Fitness consequences of sex allocation

We used two genetically transformed lines of the rodent malaria Plasmodium berghei to examine the fitness consequences of sex ratio variation36,37. One parasite line (pb48/45-ko) cannot express genes essential for male-gamete fertility, so it is limited to female function; the other (pb47-ko) cannot express genes essential for female-gamete fertility, so it has only male function. Otherwise, both lines are genetically identical, exhibit normal infection dynamics and their gametocyte and gamete production is the same as their wild-type ancestor.
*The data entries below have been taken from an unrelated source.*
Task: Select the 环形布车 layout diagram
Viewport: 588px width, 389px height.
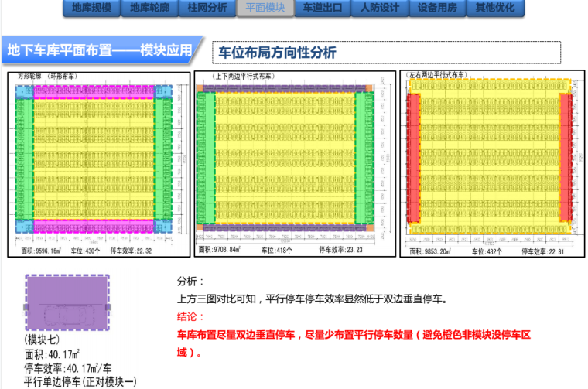Action: pyautogui.click(x=97, y=164)
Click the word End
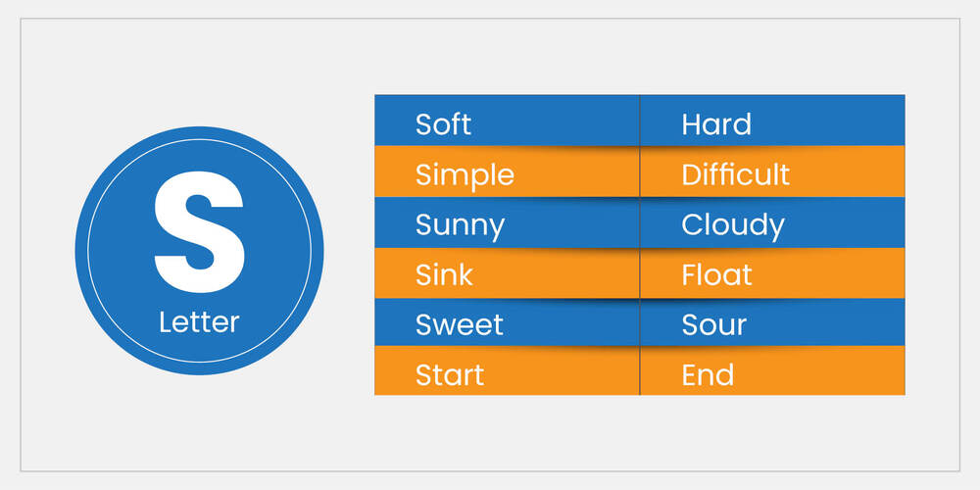This screenshot has height=490, width=980. click(708, 374)
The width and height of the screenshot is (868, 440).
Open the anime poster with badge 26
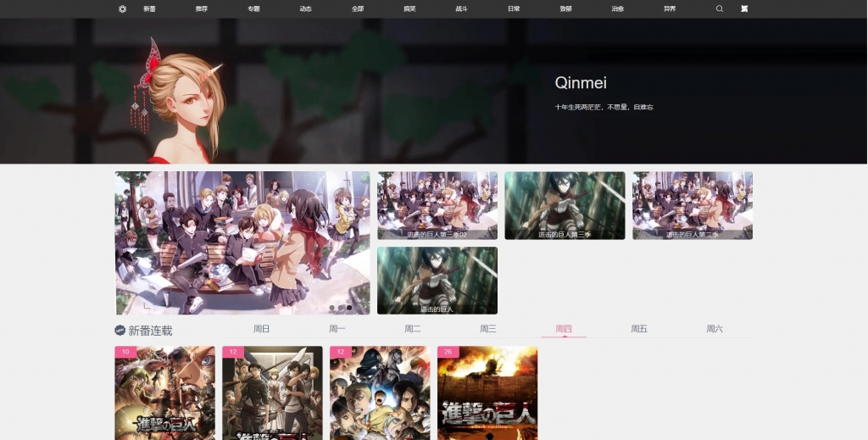pyautogui.click(x=487, y=393)
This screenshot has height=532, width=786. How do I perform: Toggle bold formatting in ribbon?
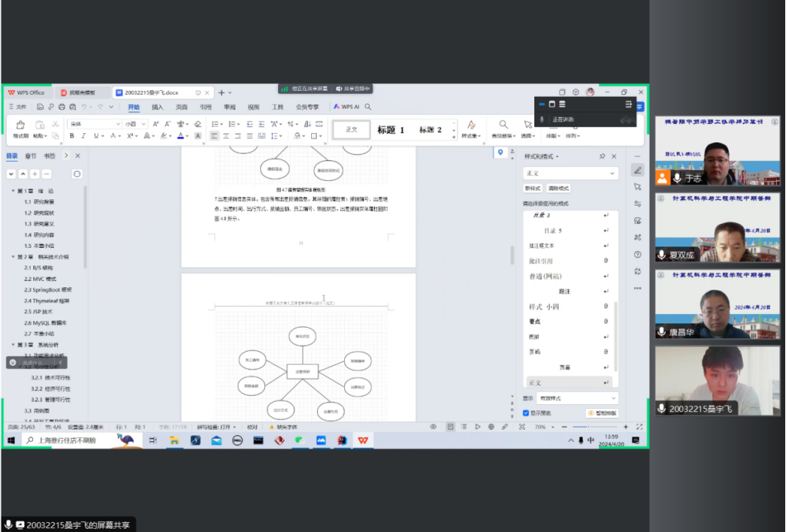click(72, 136)
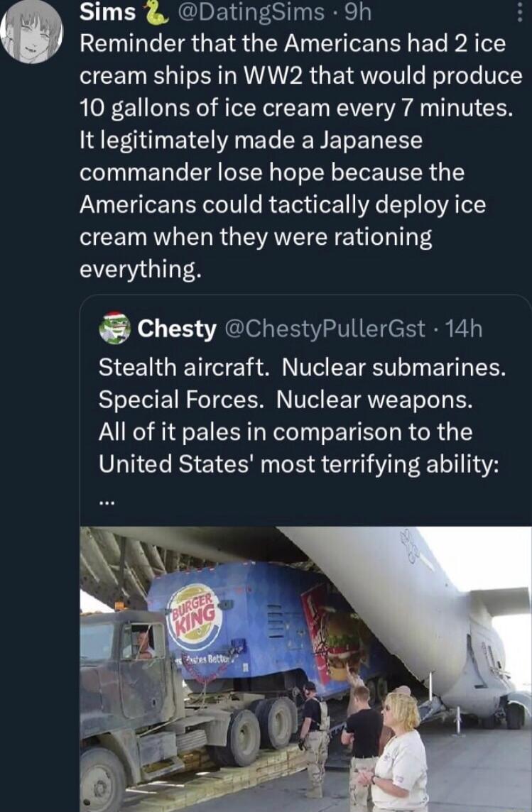The width and height of the screenshot is (532, 812).
Task: Click the Chesty display name
Action: click(177, 328)
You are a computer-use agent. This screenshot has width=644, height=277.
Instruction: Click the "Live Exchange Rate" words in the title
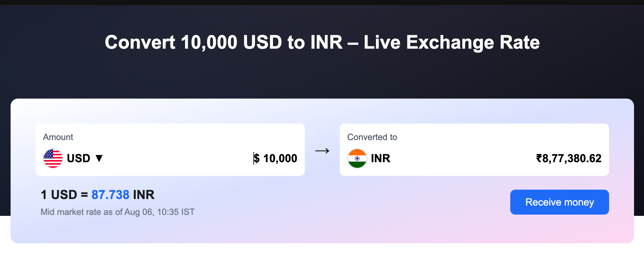pyautogui.click(x=451, y=42)
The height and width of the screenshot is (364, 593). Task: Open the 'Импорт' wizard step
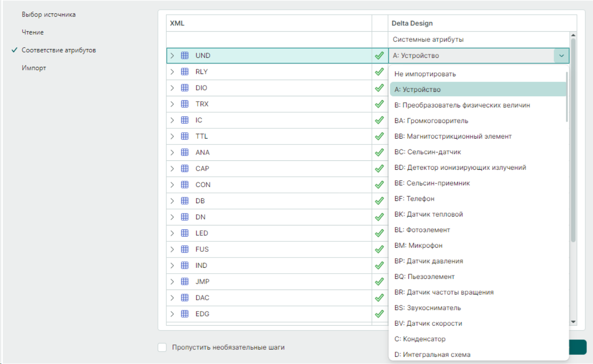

By mixing parasites from these lines in different proportions and using in vitro fertilization culture methods, we directly manipulated mating-group sex ratio (proportion of male gametocytes) and measured the resulting reproductive success as the number of zygotes (ookinetes) produced38. As predicted by theory, mating success is maximized at intermediate sex ratios, indicating that sex allocation in malaria parasites is likely to be under stabilizing selection (Fig. 1: linear term, F1,90=40.97, P<0.0001; and quadratic term, F1,90=13.81, P=0.004). These data also support LMC theory, as mating group reproductive success is maximized at female-biased sex ratios (maximum 33% males: 95% confidence index (CI), 20–39%; see Supplementary Information). We estimate that each male produces an average of 2.03 viable gametes (95% CI, 1.56–4.00), revealing that, on average, male gametocytes fail to realize their potential fecundity of eight gametes and will become limiting to mating group productivity at extremely female-biased sex ratios. Owing to biological constraints, difficulty controlling for other relevant trade-offs, and genotype-by-environment interactions, mapping fitness across the range of sex allocation strategies has not previously been possible for malaria parasites or any other taxa. Therefore, these data are the first to unequivocally support a fundamental assumption of sex allocation as applied to any species.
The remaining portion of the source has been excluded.